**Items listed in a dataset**

________

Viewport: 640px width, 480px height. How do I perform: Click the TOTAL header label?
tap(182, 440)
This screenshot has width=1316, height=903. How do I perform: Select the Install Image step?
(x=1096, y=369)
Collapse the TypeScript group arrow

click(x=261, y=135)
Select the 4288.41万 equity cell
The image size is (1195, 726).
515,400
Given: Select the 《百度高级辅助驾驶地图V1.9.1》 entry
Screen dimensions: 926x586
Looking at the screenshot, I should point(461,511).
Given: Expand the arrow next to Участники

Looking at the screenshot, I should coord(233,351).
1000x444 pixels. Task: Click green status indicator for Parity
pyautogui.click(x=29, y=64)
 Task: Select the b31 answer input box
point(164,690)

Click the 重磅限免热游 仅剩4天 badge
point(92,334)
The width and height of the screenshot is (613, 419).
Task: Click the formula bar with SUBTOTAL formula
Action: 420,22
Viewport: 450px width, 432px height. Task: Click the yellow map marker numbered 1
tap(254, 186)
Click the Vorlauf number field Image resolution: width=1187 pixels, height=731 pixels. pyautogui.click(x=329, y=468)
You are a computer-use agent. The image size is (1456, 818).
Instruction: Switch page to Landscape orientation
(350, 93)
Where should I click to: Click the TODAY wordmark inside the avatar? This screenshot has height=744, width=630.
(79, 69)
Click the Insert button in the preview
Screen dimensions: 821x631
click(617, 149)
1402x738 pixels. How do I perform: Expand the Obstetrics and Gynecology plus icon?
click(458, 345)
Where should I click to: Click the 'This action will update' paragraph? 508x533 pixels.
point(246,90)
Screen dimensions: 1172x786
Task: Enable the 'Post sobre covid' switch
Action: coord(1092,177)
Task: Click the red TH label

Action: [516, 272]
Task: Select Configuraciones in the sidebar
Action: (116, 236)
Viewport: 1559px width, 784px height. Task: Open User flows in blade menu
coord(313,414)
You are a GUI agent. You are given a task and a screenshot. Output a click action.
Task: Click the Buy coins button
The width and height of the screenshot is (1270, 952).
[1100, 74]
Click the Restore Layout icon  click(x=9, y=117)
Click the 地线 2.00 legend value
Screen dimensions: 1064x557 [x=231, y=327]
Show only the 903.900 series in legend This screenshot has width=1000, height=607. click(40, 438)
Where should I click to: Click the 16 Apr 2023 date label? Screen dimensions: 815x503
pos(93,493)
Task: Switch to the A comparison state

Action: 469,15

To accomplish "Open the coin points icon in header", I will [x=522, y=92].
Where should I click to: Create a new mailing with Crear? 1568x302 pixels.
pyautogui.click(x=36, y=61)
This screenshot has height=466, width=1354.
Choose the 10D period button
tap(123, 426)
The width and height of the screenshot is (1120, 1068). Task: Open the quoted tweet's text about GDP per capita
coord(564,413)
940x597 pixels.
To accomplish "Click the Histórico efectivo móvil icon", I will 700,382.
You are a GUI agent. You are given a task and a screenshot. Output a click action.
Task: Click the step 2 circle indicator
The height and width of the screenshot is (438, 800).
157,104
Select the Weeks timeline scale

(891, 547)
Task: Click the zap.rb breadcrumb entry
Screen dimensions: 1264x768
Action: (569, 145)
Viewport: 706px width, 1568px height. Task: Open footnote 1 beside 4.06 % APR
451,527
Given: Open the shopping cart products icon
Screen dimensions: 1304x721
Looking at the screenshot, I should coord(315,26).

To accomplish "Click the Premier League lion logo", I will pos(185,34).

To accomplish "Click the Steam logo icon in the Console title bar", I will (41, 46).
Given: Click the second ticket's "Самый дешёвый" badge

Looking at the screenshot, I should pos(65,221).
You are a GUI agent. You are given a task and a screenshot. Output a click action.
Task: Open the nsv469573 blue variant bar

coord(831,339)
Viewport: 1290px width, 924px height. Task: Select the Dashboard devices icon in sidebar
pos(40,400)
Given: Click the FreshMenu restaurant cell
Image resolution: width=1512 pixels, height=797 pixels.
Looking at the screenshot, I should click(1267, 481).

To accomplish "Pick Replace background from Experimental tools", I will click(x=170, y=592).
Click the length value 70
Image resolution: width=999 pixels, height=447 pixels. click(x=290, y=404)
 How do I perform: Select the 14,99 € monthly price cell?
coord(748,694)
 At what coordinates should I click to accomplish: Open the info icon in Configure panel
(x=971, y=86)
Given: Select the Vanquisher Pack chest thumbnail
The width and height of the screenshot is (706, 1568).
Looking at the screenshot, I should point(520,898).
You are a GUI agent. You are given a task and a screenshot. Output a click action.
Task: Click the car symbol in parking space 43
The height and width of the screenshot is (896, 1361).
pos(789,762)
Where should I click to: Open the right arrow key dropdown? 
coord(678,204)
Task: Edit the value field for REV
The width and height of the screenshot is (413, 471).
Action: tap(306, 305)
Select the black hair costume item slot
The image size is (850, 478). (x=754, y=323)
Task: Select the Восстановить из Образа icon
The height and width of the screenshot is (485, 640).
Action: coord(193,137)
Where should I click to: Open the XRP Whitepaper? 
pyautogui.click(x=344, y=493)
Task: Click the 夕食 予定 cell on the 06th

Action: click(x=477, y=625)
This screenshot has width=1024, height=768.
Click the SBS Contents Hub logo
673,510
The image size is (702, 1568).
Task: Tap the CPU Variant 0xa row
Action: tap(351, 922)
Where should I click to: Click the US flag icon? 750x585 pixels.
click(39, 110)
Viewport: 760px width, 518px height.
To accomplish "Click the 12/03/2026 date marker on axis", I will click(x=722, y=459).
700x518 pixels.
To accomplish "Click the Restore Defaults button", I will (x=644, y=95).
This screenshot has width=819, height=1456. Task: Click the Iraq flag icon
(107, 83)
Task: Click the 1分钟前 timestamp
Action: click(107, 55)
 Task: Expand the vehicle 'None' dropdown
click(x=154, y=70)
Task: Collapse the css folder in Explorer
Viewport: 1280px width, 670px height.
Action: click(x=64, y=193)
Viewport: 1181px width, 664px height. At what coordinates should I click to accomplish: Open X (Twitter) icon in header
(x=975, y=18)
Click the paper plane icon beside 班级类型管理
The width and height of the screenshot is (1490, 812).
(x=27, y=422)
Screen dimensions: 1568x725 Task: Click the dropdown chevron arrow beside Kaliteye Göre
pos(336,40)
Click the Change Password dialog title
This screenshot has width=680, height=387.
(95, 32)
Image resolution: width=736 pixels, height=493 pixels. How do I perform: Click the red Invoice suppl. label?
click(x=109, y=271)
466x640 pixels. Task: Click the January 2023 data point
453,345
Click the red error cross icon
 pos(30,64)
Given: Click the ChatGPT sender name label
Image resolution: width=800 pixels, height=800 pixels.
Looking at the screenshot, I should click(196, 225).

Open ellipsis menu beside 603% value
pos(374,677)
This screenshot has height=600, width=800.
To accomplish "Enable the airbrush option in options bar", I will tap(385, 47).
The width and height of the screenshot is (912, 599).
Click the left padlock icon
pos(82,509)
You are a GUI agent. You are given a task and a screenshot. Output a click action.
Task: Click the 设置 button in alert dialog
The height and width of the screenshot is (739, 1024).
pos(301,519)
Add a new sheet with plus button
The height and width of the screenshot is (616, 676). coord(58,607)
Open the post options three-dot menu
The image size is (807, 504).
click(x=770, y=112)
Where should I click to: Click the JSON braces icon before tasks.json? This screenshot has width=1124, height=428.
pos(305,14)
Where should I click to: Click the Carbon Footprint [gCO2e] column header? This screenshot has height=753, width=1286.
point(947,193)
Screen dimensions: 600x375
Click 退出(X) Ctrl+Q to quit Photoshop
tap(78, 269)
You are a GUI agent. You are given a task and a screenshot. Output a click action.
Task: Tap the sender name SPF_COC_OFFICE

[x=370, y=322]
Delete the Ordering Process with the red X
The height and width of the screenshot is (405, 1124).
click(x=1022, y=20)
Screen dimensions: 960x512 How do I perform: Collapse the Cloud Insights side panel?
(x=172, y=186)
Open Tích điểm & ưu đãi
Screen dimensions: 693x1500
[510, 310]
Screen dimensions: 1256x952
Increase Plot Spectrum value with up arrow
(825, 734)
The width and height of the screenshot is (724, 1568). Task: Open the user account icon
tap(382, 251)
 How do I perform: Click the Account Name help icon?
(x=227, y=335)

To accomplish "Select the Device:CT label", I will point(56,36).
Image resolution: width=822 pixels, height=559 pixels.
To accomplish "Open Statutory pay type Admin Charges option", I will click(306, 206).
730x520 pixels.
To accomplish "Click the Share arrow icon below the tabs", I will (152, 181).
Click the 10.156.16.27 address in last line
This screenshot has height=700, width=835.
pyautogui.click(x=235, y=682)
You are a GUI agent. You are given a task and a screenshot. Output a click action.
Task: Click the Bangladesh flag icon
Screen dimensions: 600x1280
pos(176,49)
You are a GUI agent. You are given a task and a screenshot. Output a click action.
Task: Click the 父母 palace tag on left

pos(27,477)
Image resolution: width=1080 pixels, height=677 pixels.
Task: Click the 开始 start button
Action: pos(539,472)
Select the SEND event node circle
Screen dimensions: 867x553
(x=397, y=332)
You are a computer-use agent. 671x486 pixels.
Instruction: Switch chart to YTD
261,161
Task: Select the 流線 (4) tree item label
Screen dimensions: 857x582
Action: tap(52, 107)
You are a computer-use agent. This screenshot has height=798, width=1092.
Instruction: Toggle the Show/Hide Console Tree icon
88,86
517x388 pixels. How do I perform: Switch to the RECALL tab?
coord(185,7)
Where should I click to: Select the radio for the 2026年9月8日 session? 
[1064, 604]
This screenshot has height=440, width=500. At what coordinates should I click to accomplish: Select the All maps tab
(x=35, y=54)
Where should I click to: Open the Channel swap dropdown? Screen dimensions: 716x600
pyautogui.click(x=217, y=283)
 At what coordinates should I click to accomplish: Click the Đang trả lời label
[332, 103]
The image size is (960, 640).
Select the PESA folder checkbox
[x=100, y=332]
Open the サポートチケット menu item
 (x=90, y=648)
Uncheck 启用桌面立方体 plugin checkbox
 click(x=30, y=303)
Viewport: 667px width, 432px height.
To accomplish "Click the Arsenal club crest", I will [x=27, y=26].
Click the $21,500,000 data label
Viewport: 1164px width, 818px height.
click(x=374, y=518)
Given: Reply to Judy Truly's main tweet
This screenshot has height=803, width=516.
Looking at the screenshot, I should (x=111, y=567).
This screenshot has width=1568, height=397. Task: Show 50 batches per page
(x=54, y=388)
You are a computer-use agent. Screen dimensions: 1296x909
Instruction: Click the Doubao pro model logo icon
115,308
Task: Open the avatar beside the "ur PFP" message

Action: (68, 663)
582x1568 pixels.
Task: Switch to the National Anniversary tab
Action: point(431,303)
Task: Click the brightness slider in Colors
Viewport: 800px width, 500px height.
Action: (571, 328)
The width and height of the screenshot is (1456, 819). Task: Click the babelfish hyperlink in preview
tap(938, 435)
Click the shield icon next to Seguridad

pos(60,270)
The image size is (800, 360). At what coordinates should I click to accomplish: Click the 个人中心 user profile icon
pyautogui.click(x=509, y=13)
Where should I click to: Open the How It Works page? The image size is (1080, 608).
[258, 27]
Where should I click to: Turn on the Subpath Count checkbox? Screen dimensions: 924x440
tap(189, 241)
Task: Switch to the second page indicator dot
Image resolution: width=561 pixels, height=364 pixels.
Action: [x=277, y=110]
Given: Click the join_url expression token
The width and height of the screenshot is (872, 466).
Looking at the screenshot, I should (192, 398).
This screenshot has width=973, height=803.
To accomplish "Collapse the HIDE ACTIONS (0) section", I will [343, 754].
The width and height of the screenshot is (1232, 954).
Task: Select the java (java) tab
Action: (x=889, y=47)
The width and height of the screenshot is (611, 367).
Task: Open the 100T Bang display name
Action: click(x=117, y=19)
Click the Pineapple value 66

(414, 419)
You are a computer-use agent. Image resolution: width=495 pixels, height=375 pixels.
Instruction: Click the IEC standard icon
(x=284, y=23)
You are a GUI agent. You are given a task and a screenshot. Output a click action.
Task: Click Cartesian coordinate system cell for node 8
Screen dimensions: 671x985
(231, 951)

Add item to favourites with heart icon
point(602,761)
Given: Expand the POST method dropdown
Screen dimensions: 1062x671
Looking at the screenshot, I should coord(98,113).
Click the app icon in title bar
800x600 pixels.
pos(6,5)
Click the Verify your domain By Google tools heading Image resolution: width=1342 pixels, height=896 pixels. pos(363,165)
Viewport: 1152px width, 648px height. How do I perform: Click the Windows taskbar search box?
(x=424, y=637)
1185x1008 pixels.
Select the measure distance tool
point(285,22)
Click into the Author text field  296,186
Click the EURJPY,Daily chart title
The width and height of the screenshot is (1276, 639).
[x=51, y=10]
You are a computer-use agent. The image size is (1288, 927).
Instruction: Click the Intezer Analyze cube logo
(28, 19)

________

**WHAT THE EXERCISE ASKS**
Starting with the first line of the entries, transcribe every line up to and including the one with "You are a computer-use agent. The image size is (1456, 818).".

**SOLUTION FOR THIS PROBLEM**
Viewport: 640px width, 480px height. How do I perform: Click the TOTAL header label?
tap(182, 440)
This screenshot has width=1316, height=903. How do I perform: Select the Install Image step?
(x=1096, y=369)
Collapse the TypeScript group arrow

click(x=261, y=135)
Select the 4288.41万 equity cell
The image size is (1195, 726).
515,400
Given: Select the 《百度高级辅助驾驶地图V1.9.1》 entry
Screen dimensions: 926x586
Looking at the screenshot, I should point(461,511).
Given: Expand the arrow next to Участники

Looking at the screenshot, I should coord(233,351).
1000x444 pixels. Task: Click green status indicator for Parity
pyautogui.click(x=29, y=64)
 Task: Select the b31 answer input box
point(164,690)

Click the 重磅限免热游 仅剩4天 badge
point(92,334)
The width and height of the screenshot is (613, 419).
Task: Click the formula bar with SUBTOTAL formula
Action: 420,22
Viewport: 450px width, 432px height. Task: Click the yellow map marker numbered 1
tap(254, 186)
Click the Vorlauf number field Image resolution: width=1187 pixels, height=731 pixels. pyautogui.click(x=329, y=468)
You are a computer-use agent. The image size is (1456, 818).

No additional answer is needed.